A global panel of 37 experts has suggested that establishing new clinical trial endpoints—measurements to determine whether a cancer drug works —would allow much-needed new drugs for chordoma to be evaluated more efficiently and effectively and potentially brought to patients faster.
The panel, representing chordoma clinicians and scientists, biotech firms, and officials from the US Food and Drug Administration (FDA), was brought together by the Chordoma Foundation during the latest annual meeting of the American Society of Clinical Oncology (ASCO) in an effort to gain clarity on how to determine whether a drug is beneficial to chordoma patients.
A drug is generally deemed beneficial when it prolongs survival and/or improves a patient’s quality of life. For many years, the most common endpoint used in developing new cancer drugs has been overall survival — that is, whether the drug helps people live longer.
However, using overall survival as an endpoint is problematic for chordoma because it would take many years to measure the impact a drug has on survival—time that patients cannot afford to wait for answers. Measuring survival benefit also requires many patients to be part of the trial — an often insurmountable challenge in rare cancers, such as chordoma, where there are fewer numbers of patients to enroll in clinical trials.
To accommodate situations for which overall survival is not an ideal endpoint, there are other ways to tell if a drug is working. In fact, drugs are increasingly approved for cancer and other serious disease based on what’s called a “surrogate end-point,” an alternative measure that “stands in” for conventional clinical trial endpoints, such as survival. The goal of a surrogate endpoint is to provide a way to more quickly measure whether or not a treatment is working.

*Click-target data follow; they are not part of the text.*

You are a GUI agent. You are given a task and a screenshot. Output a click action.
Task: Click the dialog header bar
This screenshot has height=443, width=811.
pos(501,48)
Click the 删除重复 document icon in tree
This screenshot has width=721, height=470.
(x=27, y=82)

Response rate has generally been accepted as such a surrogate and has formed the basis for the approval of many cancer drugs. In clinical trials of solid tumors, including chordoma, the most widely used criteria to determine a patient’s response to an experimental treatment is called RECIST (Response Evaluation Criteria is Solid Tumors). RECIST is a set of guidelines that were developed to define when people with cancer improve (“respond”), stay the same (“stablize”), or get worse (“progress”) during treatment based, primarily, on a change in the size of their tumor. Specifically, RECIST counts a response as a 30% or greater decrease in size of the tumor’s length and width.
While RECIST can reliably detect responses that produce significant tumor shrinkage, Roundtable participants agreed that RECIST, may not accurately measure the true benefit of a drug, as it would miss clinically meaningful responses that did not result in significant tumor shrinkage. For example, a tumor could stop growing or shrink by 10% or 20% in response to a drug — at which point it might become resectable or cease to cause neurological symptoms—but still be deemed to not be responsive to treatment according to RECIST.
“The wrong criteria could lead to the underassessment of a drug’s activity in chordoma when in fact that drug could very well be helpful to many people who otherwise have few treatment options,” said Josh Sommer, Executive Director of the Chordoma Foundation.
This is an important issue because many of the drugs currently being developed for cancer, including those being considered for chordoma, work by stopping or slowing the growth of cancer cells but do not necessarily kill them. It would, therefore, be expected that these drugs would not result in massive tumor shrinkage for chordoma patients, even if they significantly prolong or improve life for chordoma patients.
Roundtable participants, therefore, agreed that alternative endpoints that take into consideration smaller dimensional responses and/or changes in patient reported quality of life measures — such as pain, mobility, or neurologic symptoms — would be more appropriate. However, before forming the basis of an FDA approval, such new endpoints need to be studied to evaluate their reproducibility and utility.
Specific recommendations and outputs from the meeting are being summarized in a working document that will form the basis for a consensus statement on this important issue. In the mean time, the discussion has spurred the Chordoma Foundation, along with several meeting participants, to begin forming plans to develop and validate new outcome measures.